I spent time working on the characters for this one. I have an idea about who Bruno and Hope are, with character notes too. I was brutal with myself about making sure I understood their motivation at every point-and then being rigorous to ensure that every other action was true to that required motivation.

The ending is poignant, although maybe a little cheap.

It's also exposition heavy. The story doesn't work without a ton of explaining. And given that the emotional journey leans heavily on human fundamentals... well, I perhaps should be stretching myself more. Pop songs are always love songs. But there are maybe more interesting anchors.

Still, it works, and if I would change anything it would be to make it slightly less abrupt in places, and to ease up on the background. As yet I lack the skill to revise (I can tweak words but I haven't figured out how to have the distance to re-write scenes) but this is one I'll come back to.

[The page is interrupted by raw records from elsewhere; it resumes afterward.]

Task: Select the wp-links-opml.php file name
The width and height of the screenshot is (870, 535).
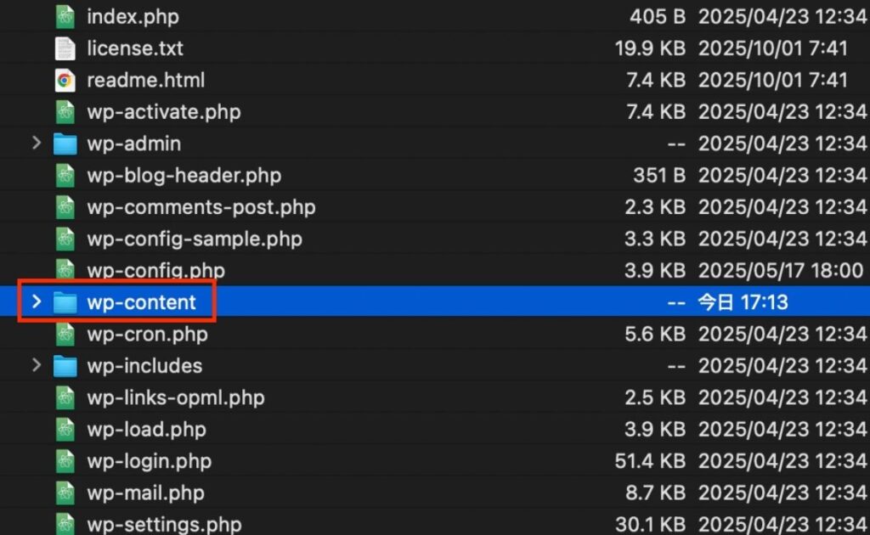Action: click(x=175, y=398)
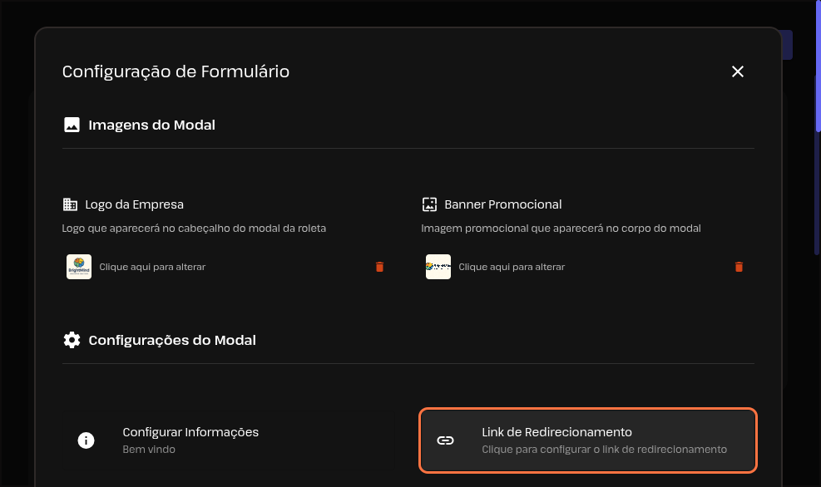Click 'Clique aqui para alterar' for the banner
This screenshot has width=821, height=487.
tap(512, 267)
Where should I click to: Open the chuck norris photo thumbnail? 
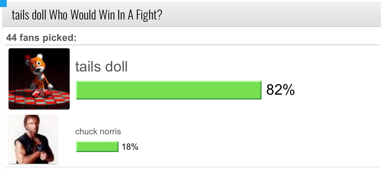click(33, 139)
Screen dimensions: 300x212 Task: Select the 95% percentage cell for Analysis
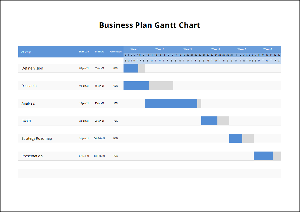tap(115, 103)
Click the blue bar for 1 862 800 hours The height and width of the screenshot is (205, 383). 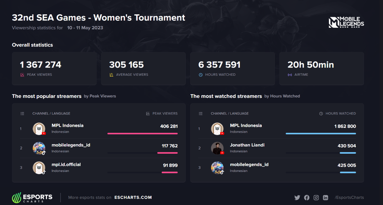click(320, 134)
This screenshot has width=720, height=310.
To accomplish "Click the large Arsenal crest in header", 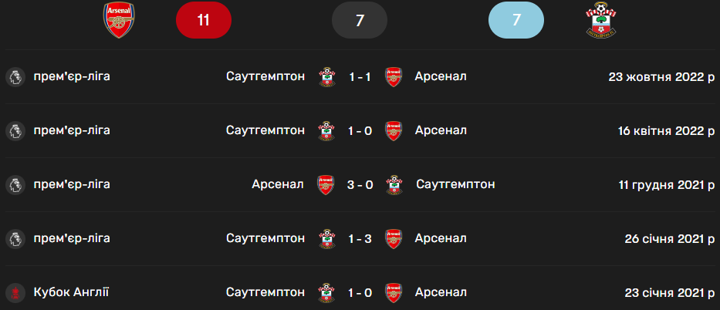I will [119, 21].
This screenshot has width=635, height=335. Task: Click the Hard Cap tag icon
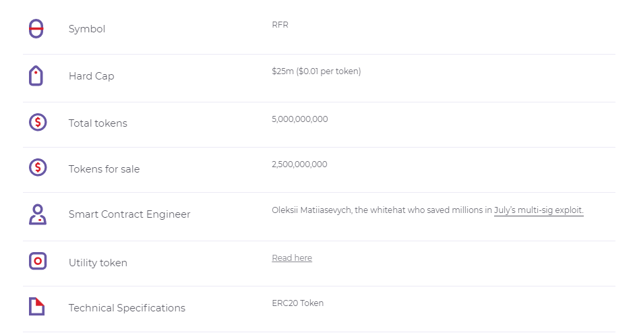[36, 75]
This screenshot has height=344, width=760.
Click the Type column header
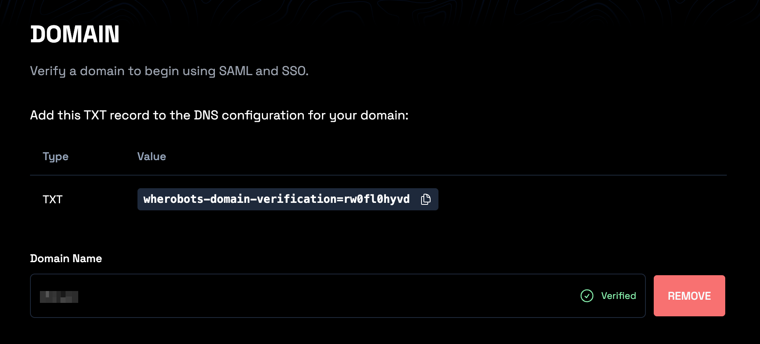(x=55, y=156)
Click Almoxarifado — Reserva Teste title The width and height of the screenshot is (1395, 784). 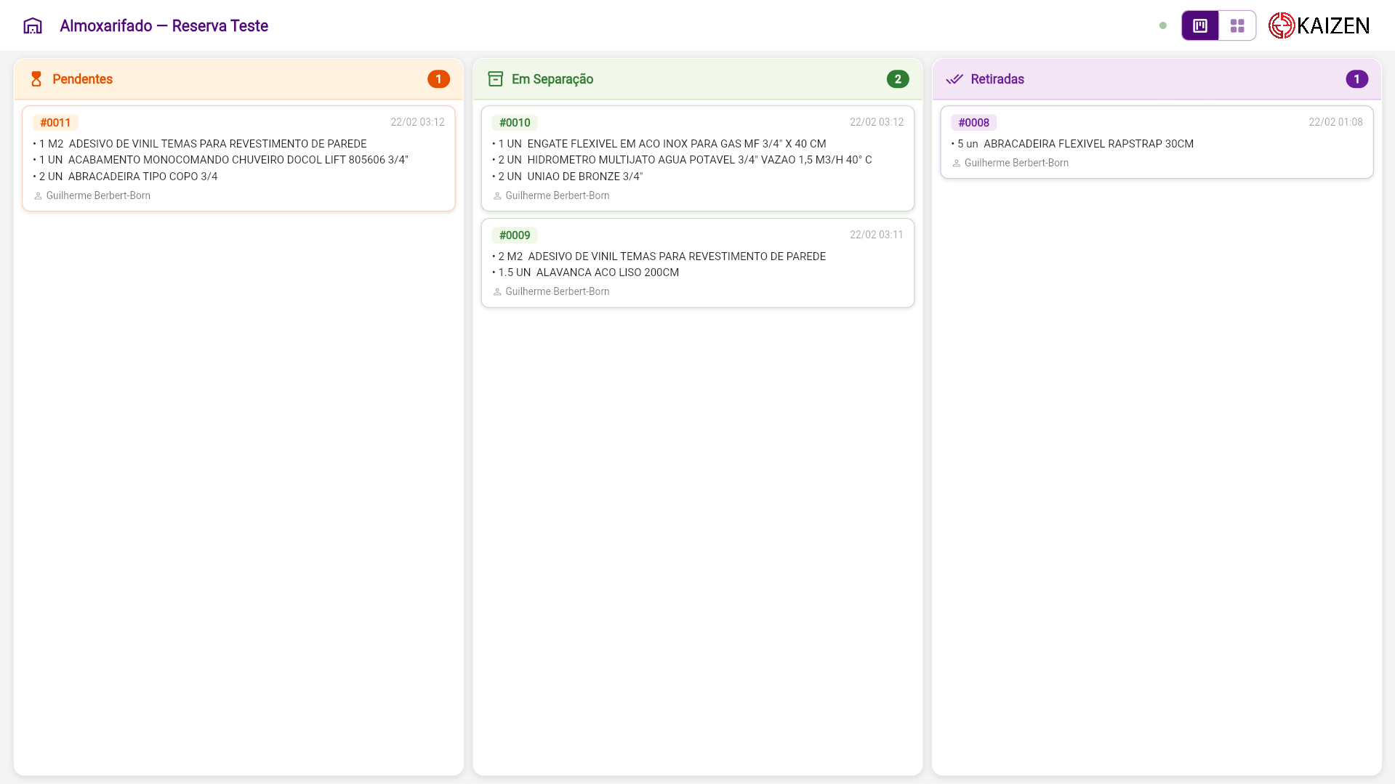[164, 26]
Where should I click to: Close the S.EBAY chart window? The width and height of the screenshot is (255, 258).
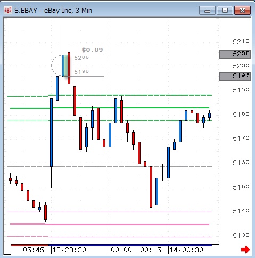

The Ursa Major Moving Group (March 2018)

It happened regularly, thought Ant, this premonition of the end of living, the Grim Reaper's breath every six months or so, and every time it left Ant untethered and terrified, driven to his studio to use his eyes and use his hands. Twice a year or more he was picked off his feet by who-knows-what and swept up the beach, left gasping when the wave retreated, shivering and exposed.

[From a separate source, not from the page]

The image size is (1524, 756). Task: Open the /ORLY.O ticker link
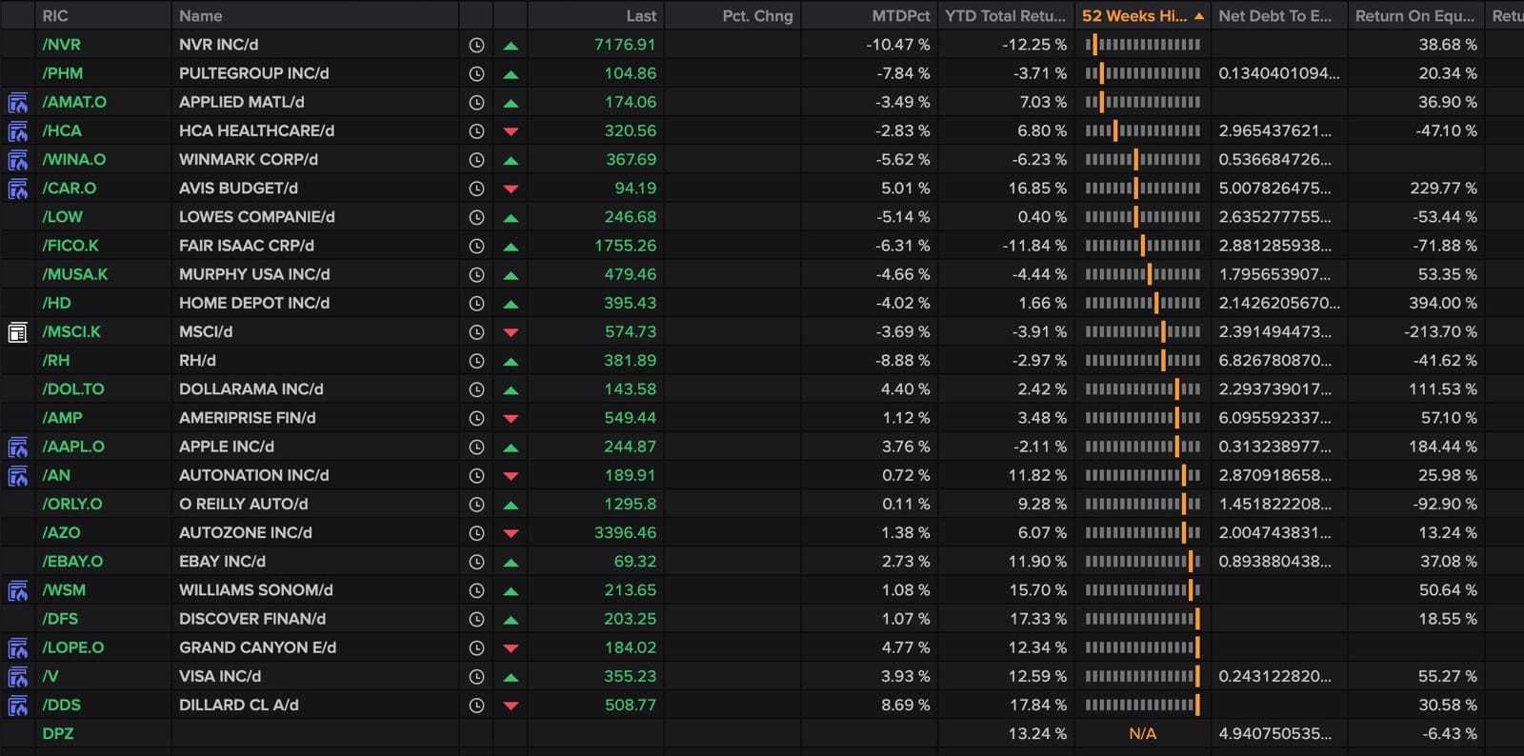pyautogui.click(x=72, y=504)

As his own death had become a familiar acquaintance, at some point in the last decade, layered underneath as the swell is beneath the waves, Ant had met something slower and longer, tidal and from beyond the horizon, something entirely deadlier and more final, the echo from the deep future of the end of humanity itself.

Good grief I hated writing this story.

I had something written in my notes--a pun on an astronomical feature, the Ursa Major Moving Group--and it lodged in me to the point that literally nothing else could get out of my fingers. So this took a month to force out.

Building on the previous stories, I used outlines and characters... but really Ant is the only one I understand. Even he doesn't have much depth.

Is it any good? Who the hell knows. I like the first half. The second half--which bounds forward I'm not kidding 10,000 years in nine short scenes-is far, far too dense. This second half is framed almost entirely in a dream, and this was a solution to a particular conundrum. But it doesn't feel nearly hallucinatory enough to be believable, or have enough story for you to get engaged in it for its own sake.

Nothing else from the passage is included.